Il nuovo ceppo di coronavirus mai identificato nell’uomo prima è stato segnalato per la prima volta a Wuhan, Cina, a dicembre 2019. Si manifesta con sintomi comuni quali: febbre, stanchezza, tosse secca, indolenzimento e dolori muscolari, congestione nasale, mal di gola o diarrea. Questi segnali sono generalmente lievi e iniziano gradualmente, solo nei casi più gravi l’infezione può causare polmonite, sindrome respiratoria acuta grave, insufficienza renale e anche la morte. In realtà alcune persone si infettano ma non sviluppano alcun sintomo e statisticamente 1 persona su 5 si ammala gravemente presenta difficoltà respiratorie, dove è necessario il ricorso in strutture ospedaliere.

Purtroppo, sono le persone anziane o quelle con patologie importanti, quali ipertensione, problemi cardiaci o diabete ad avere maggiori probabilità di sviluppare forme gravi di malattia.

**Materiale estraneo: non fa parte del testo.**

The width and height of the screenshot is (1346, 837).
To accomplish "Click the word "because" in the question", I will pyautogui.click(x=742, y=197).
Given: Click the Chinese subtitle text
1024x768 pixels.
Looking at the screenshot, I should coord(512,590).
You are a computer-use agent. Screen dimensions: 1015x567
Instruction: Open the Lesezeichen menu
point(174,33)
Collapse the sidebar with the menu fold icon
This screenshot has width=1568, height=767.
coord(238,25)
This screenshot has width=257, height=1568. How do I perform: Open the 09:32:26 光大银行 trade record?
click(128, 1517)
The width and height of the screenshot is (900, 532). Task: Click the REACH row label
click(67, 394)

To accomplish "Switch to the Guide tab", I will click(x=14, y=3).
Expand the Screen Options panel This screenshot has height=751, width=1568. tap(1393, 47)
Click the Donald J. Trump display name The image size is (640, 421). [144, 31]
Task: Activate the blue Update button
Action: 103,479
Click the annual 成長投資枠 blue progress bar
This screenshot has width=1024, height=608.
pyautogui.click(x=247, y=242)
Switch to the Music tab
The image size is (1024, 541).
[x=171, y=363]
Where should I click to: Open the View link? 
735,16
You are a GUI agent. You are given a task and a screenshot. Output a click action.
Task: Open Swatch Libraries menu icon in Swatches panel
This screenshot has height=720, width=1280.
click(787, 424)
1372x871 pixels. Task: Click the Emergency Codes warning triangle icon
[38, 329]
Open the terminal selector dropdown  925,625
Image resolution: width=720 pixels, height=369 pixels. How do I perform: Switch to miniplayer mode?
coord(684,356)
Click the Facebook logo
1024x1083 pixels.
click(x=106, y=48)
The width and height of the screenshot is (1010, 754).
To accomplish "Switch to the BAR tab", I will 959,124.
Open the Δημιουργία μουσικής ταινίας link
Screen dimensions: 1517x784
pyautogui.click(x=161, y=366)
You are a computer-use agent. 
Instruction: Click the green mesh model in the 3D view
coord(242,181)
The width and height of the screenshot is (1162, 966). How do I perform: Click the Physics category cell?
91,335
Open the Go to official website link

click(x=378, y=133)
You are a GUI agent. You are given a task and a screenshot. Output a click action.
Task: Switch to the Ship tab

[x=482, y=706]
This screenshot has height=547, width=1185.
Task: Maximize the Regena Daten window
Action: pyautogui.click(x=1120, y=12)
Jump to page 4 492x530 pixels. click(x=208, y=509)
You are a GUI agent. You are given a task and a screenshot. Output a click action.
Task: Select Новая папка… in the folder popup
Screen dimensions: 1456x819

Tuttavia è opportuno che non solo le persone a rischio ma tutti in generale, devono evitare uscite non necessarie e luoghi affollati nei quali non sia possibile mantenere la distanza di sicurezza. Al momento, il lavaggio e la disinfezione delle mani abbinato all’utilizzo di mascherine e guanti sono l’unica chiave per prevenire l’infezione, in quanto per il vaccino si dovrà ancora attendere qualche mese. Mentre i tempi sono maggiori sia per la produzione, sia per la distribuzione di massa. Si presume comunque, che il Covid 19, in quanto coronavirus per l’ottanta percento identico a quello della Sars, abbia lo stesso percorso, pertanto dopo una fase pandemica dovrebbe iniziare a spegnersi. È quanto afferma Le Foche (l’immunologo dell’Umberto I di Roma) : “Questo virus, come gli altri coronavirus che abbiamo già conosciuto in passato, tende a spegnersi da solo. È così. È risaputo nell’ambito scientifico che i coronavirus tendono a dare delle pandemie e poi piano piano tendono a spegnersi.

Soprattutto quando c’è una riduzione della loro entropia sociale. Grazie al lockdown questo virus non potendo contagiare le persone che sono chiuse in casa piano piano non ha più la carica di diffondersi e quindi tende ad auto spegnersi, a vivere una sorta di morte programmata”. Quanto dichiarato dall’immunologo Le Foche, pare confermato dai dati attinti dal Dipartimento della Protezione Civile, che implementano le tabelle inserite nell’articolo. In realtà le due tabelle mostrano una fotografia relativa alla circolazione del virus nelle regioni d’Italia prendendo in considerazione i dati rilevati il 10 aprile, e successivamente i dati del 10 maggio.

Si passa da un trend generale di circolo del virus del 16,27 all’attuale 8,43, il dato è migliore se si prendono in considerazione i tamponi giornalieri con i relativi contagi giornalieri, infatti dal 7,39 registrato il 10 aprile regredisce all’ 1,83 del 10 maggio. La certezza comunque, di questo trend in caduta si avrà nelle prossime settimane, quando l’effetto del lokdown rigoroso, sarà superato dalle aperture concesse con l’attuazione della Fase 2. Al momento solo la responsabilità e i comportamenti d’ognuno di noi, possono fare la differenza in questa sfida inedita contro il virus.